**Work to do:** Reproduce every line of the data below verbatim, omitting the pictures.

**Exercise input:**
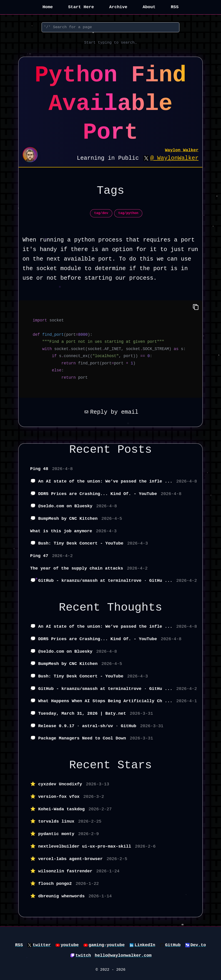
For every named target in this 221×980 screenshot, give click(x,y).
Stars (135, 765)
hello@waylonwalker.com (123, 955)
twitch (83, 955)
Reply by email (110, 412)
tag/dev (101, 213)
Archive (118, 7)
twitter (42, 945)
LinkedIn (145, 945)
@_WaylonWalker (174, 158)
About (149, 7)
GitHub (173, 945)
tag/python (128, 213)
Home (48, 7)
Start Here (81, 7)
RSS (175, 7)
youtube (70, 945)
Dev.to (198, 945)
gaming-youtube (106, 945)
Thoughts (135, 608)
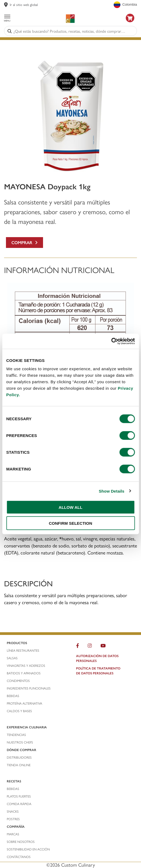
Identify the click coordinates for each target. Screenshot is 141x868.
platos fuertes (19, 796)
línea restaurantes (23, 650)
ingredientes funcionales (29, 688)
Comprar (25, 242)
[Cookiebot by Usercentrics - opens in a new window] (111, 341)
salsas (12, 658)
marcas (13, 834)
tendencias (16, 735)
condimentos (19, 681)
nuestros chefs (20, 742)
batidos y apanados (24, 673)
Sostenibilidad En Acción (28, 849)
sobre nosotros (21, 841)
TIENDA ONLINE (19, 765)
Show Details (112, 491)
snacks (12, 811)
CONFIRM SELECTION (70, 523)
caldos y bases (19, 711)
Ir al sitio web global (24, 4)
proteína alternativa (25, 703)
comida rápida (19, 804)
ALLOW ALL (70, 507)
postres (13, 819)
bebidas (13, 695)
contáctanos (19, 857)
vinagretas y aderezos (26, 665)
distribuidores (19, 757)
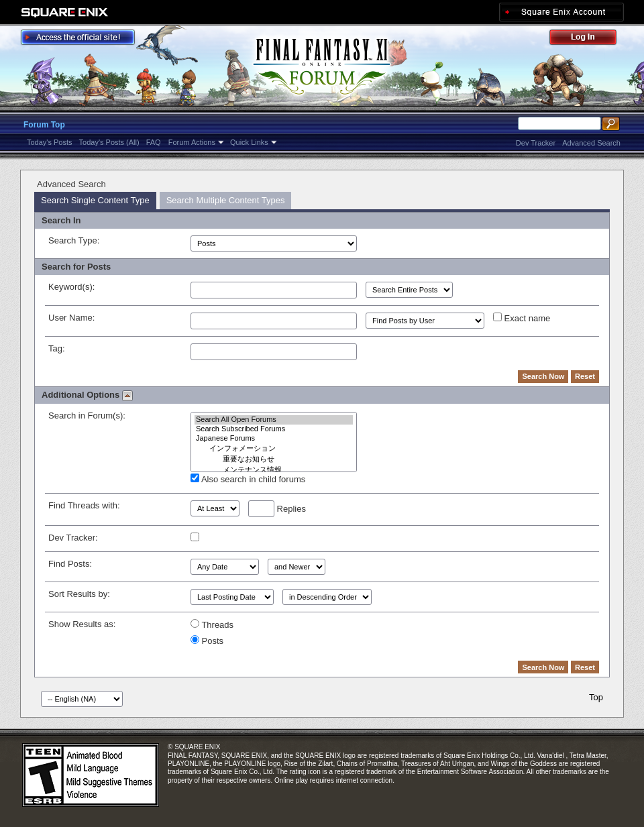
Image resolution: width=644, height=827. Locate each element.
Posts (207, 641)
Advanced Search (591, 143)
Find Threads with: (84, 505)
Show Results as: (82, 624)
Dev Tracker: (73, 537)
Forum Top (44, 125)
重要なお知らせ (274, 459)
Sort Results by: (79, 594)
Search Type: (74, 240)
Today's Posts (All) (109, 142)
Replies (277, 508)
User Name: (71, 317)
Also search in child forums (248, 479)
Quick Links (249, 142)
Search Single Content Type (95, 200)
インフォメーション (274, 449)
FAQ (154, 142)
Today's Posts (50, 142)
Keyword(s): (71, 286)
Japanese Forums (274, 439)
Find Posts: (70, 563)
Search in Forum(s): (87, 415)
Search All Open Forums (274, 420)
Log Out (590, 39)
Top (596, 697)
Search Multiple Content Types (225, 200)
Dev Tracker (535, 143)
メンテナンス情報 (274, 470)
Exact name (521, 318)
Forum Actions (192, 142)
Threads (212, 624)
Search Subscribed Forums (274, 429)
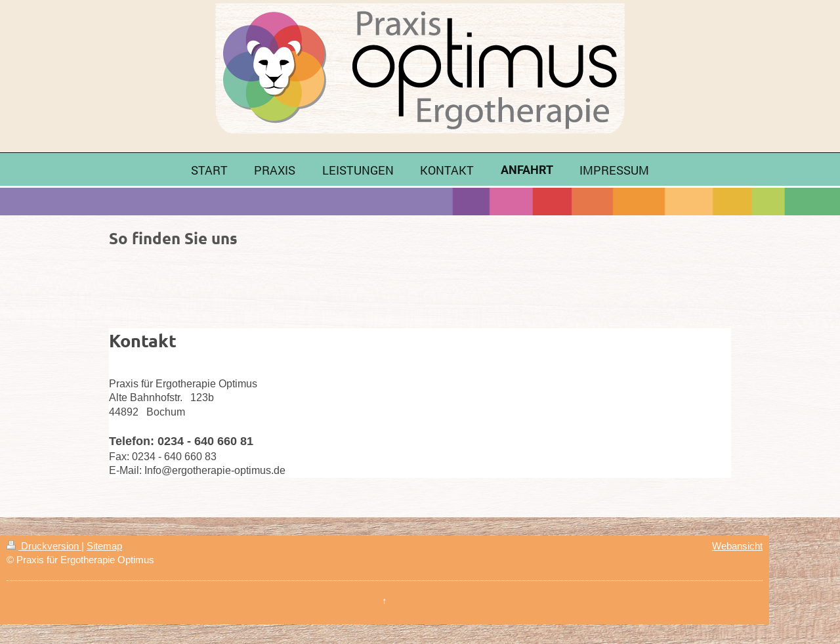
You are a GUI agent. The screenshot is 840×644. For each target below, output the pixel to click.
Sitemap (104, 546)
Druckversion (44, 546)
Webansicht (737, 546)
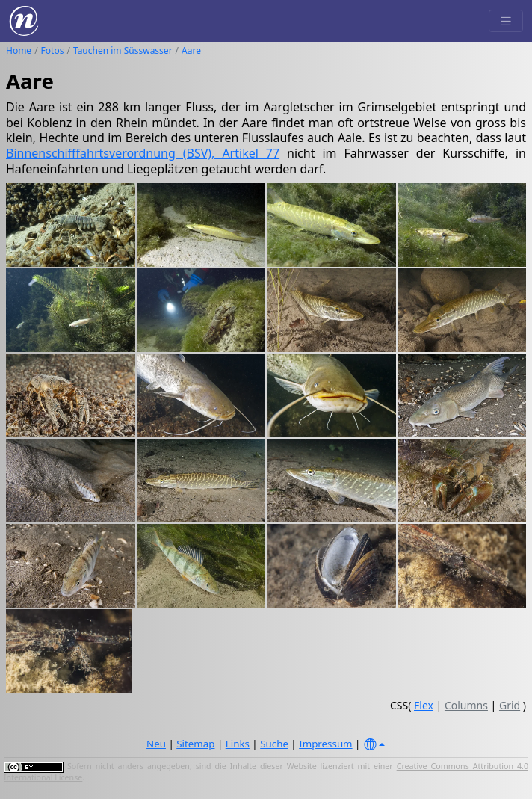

**Task output:**
For every named target in this 221×980 screenshot, give click(x,y).
Stars (135, 765)
hello@waylonwalker.com (123, 955)
twitch (83, 955)
Reply by email (110, 412)
tag/dev (101, 213)
Archive (118, 7)
twitter (42, 945)
LinkedIn (145, 945)
@_WaylonWalker (174, 158)
About (149, 7)
GitHub (173, 945)
tag/python (128, 213)
Home (48, 7)
Start Here (81, 7)
RSS (175, 7)
youtube (70, 945)
Dev.to (198, 945)
gaming-youtube (106, 945)
Thoughts (135, 608)
Identify the click coordinates for each target. Screenshot is 141x868.
platos fuertes (19, 796)
línea restaurantes (23, 650)
ingredientes funcionales (29, 688)
Comprar (25, 242)
[Cookiebot by Usercentrics - opens in a new window] (111, 341)
salsas (12, 658)
marcas (13, 834)
tendencias (16, 735)
condimentos (19, 681)
nuestros chefs (20, 742)
batidos y apanados (24, 673)
Sostenibilidad En Acción (28, 849)
sobre nosotros (21, 841)
TIENDA ONLINE (19, 765)
Show Details (112, 491)
snacks (12, 811)
CONFIRM SELECTION (70, 523)
caldos y bases (19, 711)
Ir al sitio web global (24, 4)
proteína alternativa (25, 703)
comida rápida (19, 804)
ALLOW ALL (70, 507)
postres (13, 819)
bebidas (13, 695)
contáctanos (19, 857)
vinagretas y aderezos (26, 665)
distribuidores (19, 757)
Image resolution: width=644, height=827. Locate each element.
Posts (207, 641)
Advanced Search (591, 143)
Find Threads with: (84, 505)
Show Results as: (82, 624)
Dev Tracker: (73, 537)
Forum Top (44, 125)
重要なお知らせ (274, 459)
Sort Results by: (79, 594)
Search Type: (74, 240)
Today's Posts (All) (109, 142)
Replies (277, 508)
User Name: (71, 317)
Also search in child forums (248, 479)
Quick Links (249, 142)
Search Single Content Type (95, 200)
インフォメーション (274, 449)
FAQ (154, 142)
Today's Posts (50, 142)
Keyword(s): (71, 286)
Japanese Forums (274, 439)
Find Posts: (70, 563)
Search in Forum(s): (87, 415)
Search All Open Forums (274, 420)
Log Out (590, 39)
Top (596, 697)
Search Multiple Content Types (225, 200)
Dev Tracker (535, 143)
メンテナンス情報 (274, 470)
Exact name (521, 318)
Forum Actions (192, 142)
Threads (212, 624)
Search Subscribed Forums (274, 429)
You are a GUI agent. The screenshot is 840×644. For each target below, output the pixel to click.
Sitemap (104, 546)
Druckversion (44, 546)
Webansicht (737, 546)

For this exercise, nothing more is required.